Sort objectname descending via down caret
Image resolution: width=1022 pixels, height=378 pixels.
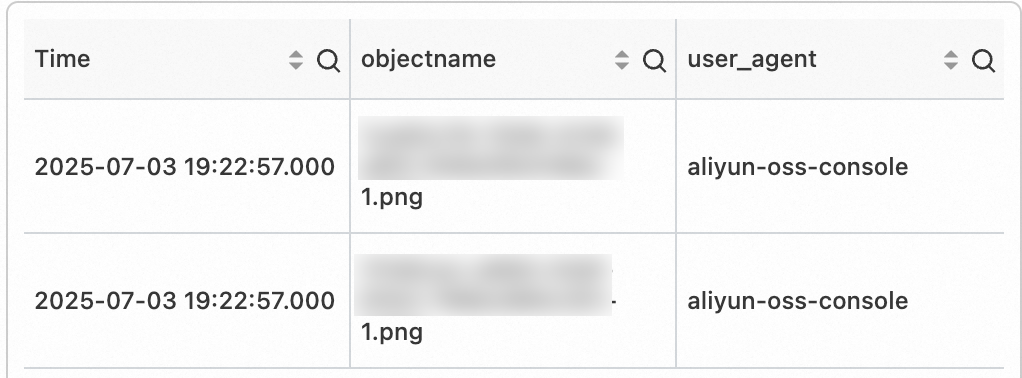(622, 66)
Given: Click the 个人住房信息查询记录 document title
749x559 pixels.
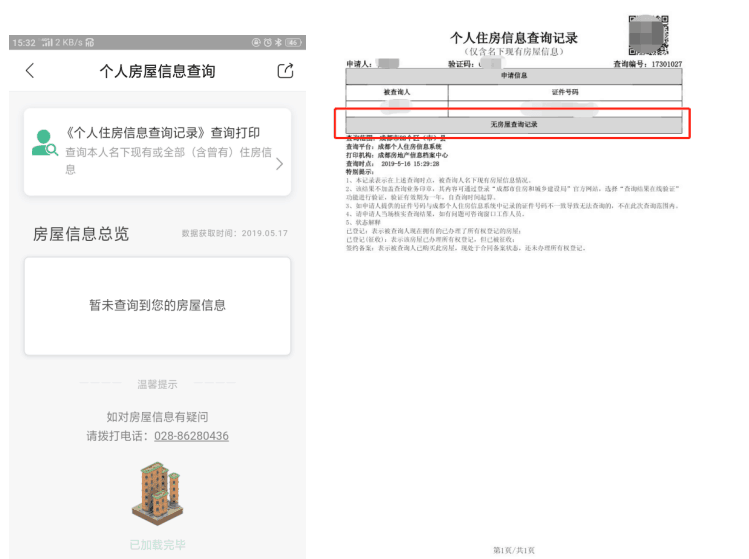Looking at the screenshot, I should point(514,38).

---

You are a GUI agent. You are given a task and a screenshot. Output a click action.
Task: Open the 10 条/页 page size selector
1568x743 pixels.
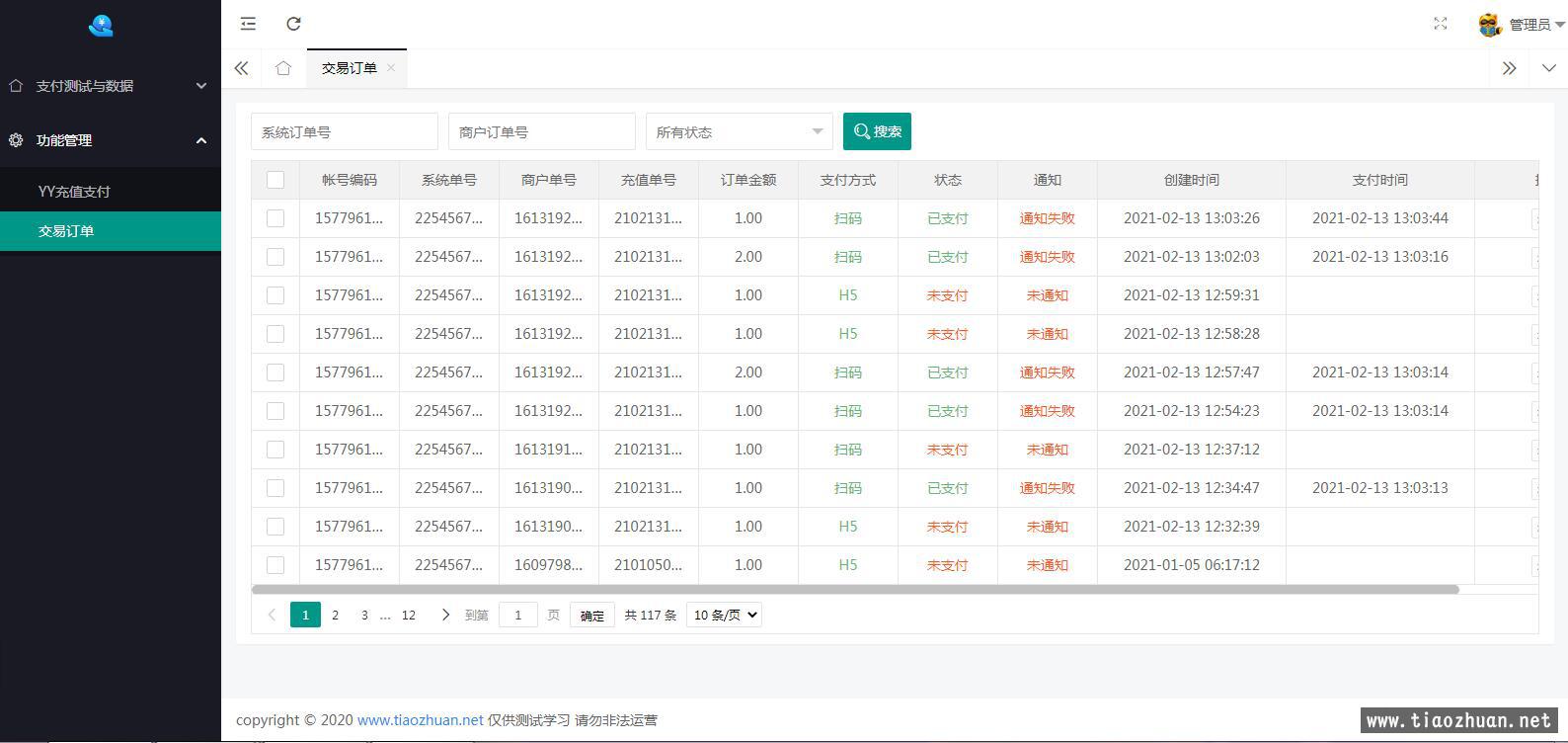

**Given task:** Starting with the line that contains "You are a GUI" and going on through the line that contains "1568x743 pixels.", rewrite the records as a numbered list, leaving out any blank lines.

**Exercise solution:**
1. You are a GUI agent. You are given a task and a screenshot. Output a click action.
2. Task: Open the 10 条/页 page size selector
3. 1568x743 pixels.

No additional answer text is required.